Este Evangelio nos exhorta a una actitud de fidelidad constante. No se trata de vivir con miedo, sino con esperanza vigilante. Dios no busca asustar, sino purificar el corazón humano para que esté siempre dispuesto al encuentro con Él. La vigilancia cristiana nace del amor, no del temor; quien ama a Dios sinceramente desea estar siempre listo para recibirlo.
Santo Tomás de Aquino reflexiona sobre esta enseñanza al hablar de la virtud de la prudencia y de la fidelidad del siervo. En su Suma Teológica (II-II, q. 47 y ss.), explica que el prudente es aquel que ordena sus actos hacia su fin último, que es la unión con Dios. Por eso, el verdadero vigilante no se distrae con los placeres ni con los bienes efímeros, sino que permanece atento a la voluntad divina, cumpliendo con fidelidad su misión cotidiana.
La parábola continúa con una advertencia: el siervo fiel y prudente, que cumple su deber aunque su señor tarde, será recompensado; pero el siervo infiel, que abusa de su autoridad y vive en desenfreno, será castigado. Aquí, Jesús revela una verdad moral profunda: a quien se le confía más, se le exigirá más. Cada don, talento y responsabilidad son una llamada al servicio, no al orgullo.

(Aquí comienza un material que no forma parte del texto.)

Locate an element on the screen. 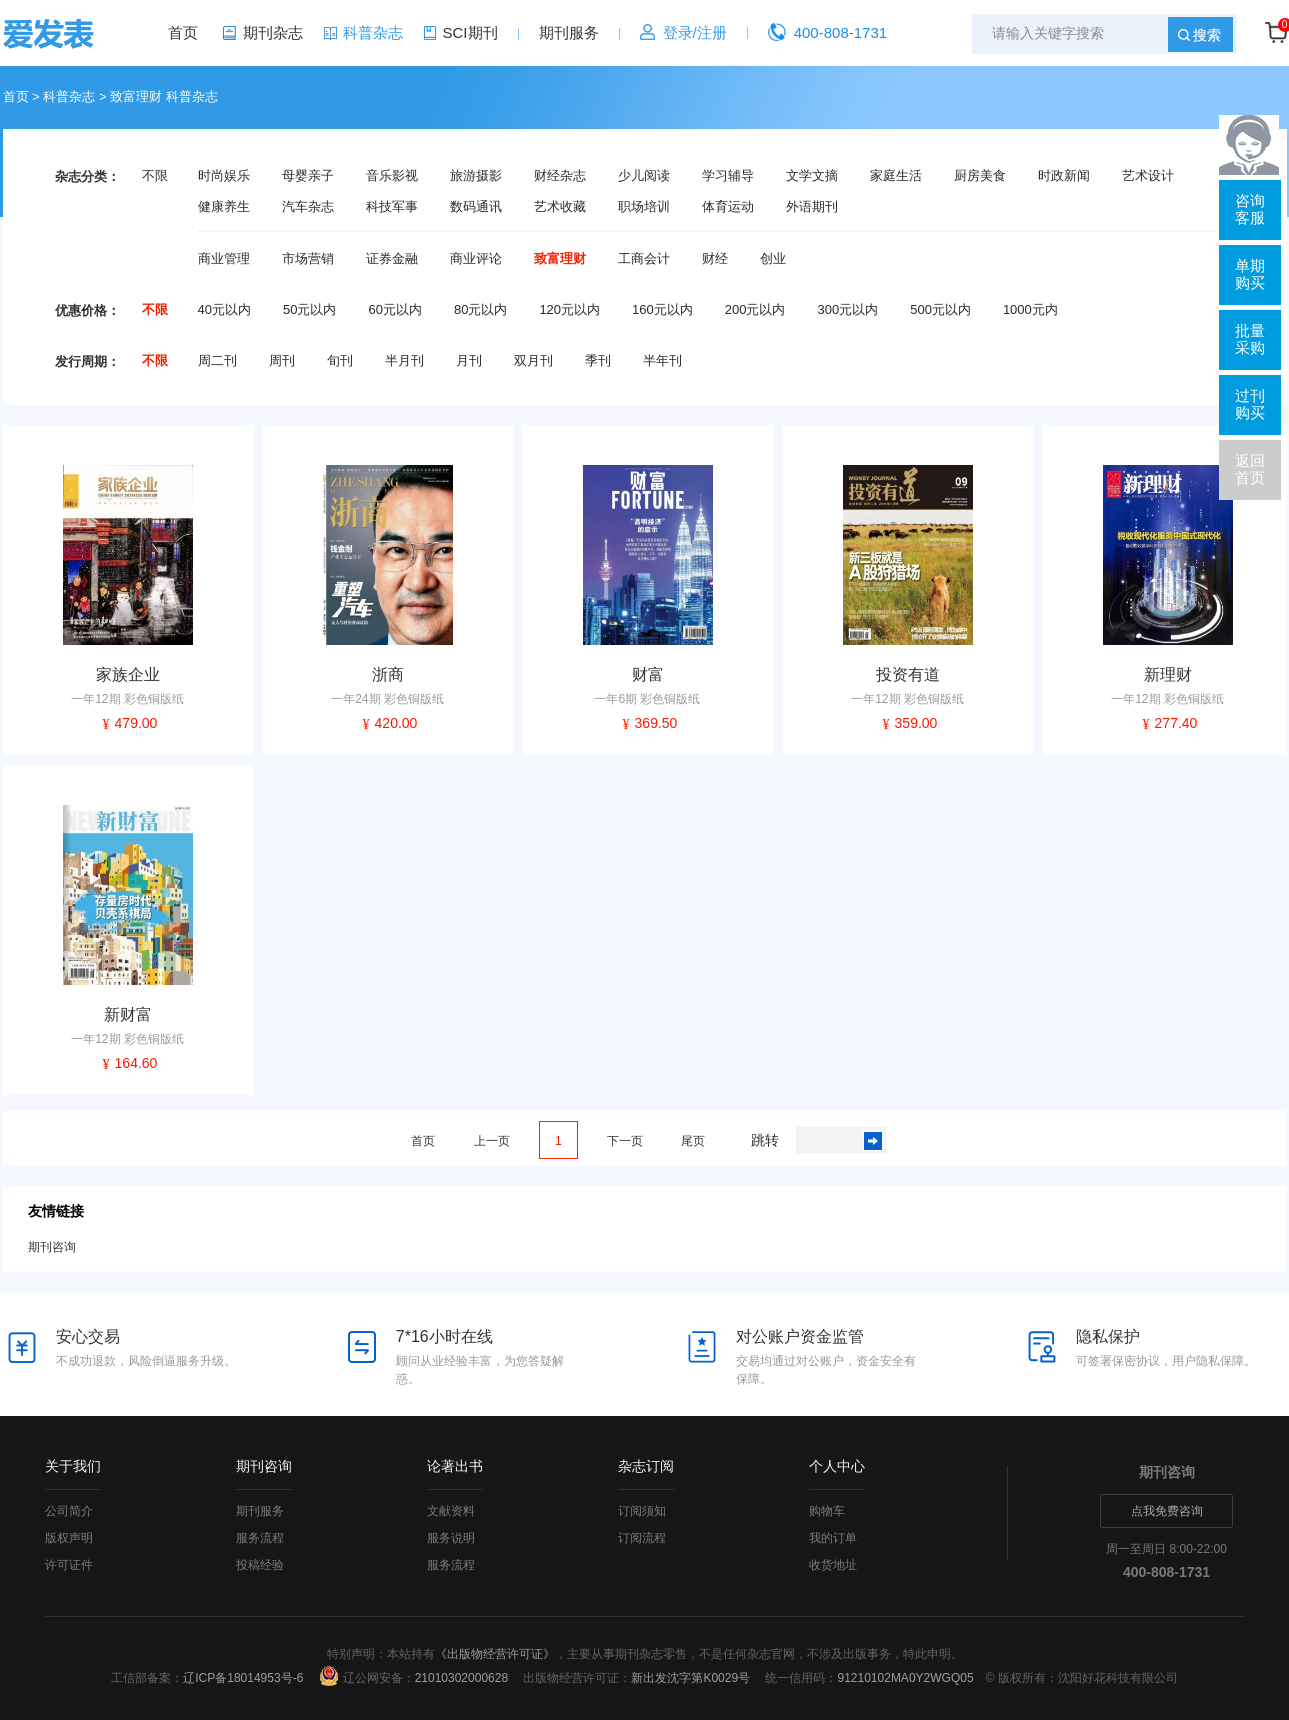 The width and height of the screenshot is (1289, 1720). 收货地址 is located at coordinates (833, 1565).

Santo Tomás comenta que la gravedad del pecado aumenta cuando el hombre abusa del conocimiento o de los dones recibidos. Así, el “siervo que conocía la voluntad de su señor” y no la cumplió representa al alma que, teniendo luz suficiente, elige la oscuridad por negligencia o soberbia. Para el Aquinate, la vigilancia del alma consiste en mantener la razón iluminada por la fe y la voluntad fortalecida por la caridad.
Este pasaje nos invita a reflexionar sobre nuestro propio modo de vivir. ¿Esperamos al Señor con el corazón dispuesto o nos dormimos en la comodidad del mundo? La vigilancia cristiana es activa: no consiste solo en esperar, sino en servir, amar y obrar el bien cada día. El cristiano vigilante transforma su vida en una lámpara encendida, alimentada por la gracia y el amor divino.
Ser vigilantes, entonces, es vivir en fidelidad al Evangelio, sabiendo que cada instante puede ser un encuentro con el Señor. Quien vive así no teme su venida, porque su corazón ya le pertenece. Como enseña santo Tomás, “la caridad perfecta echa fuera el temor”, y quien ama a Dios con sinceridad vive siempre preparado, no por obligación, sino por amor.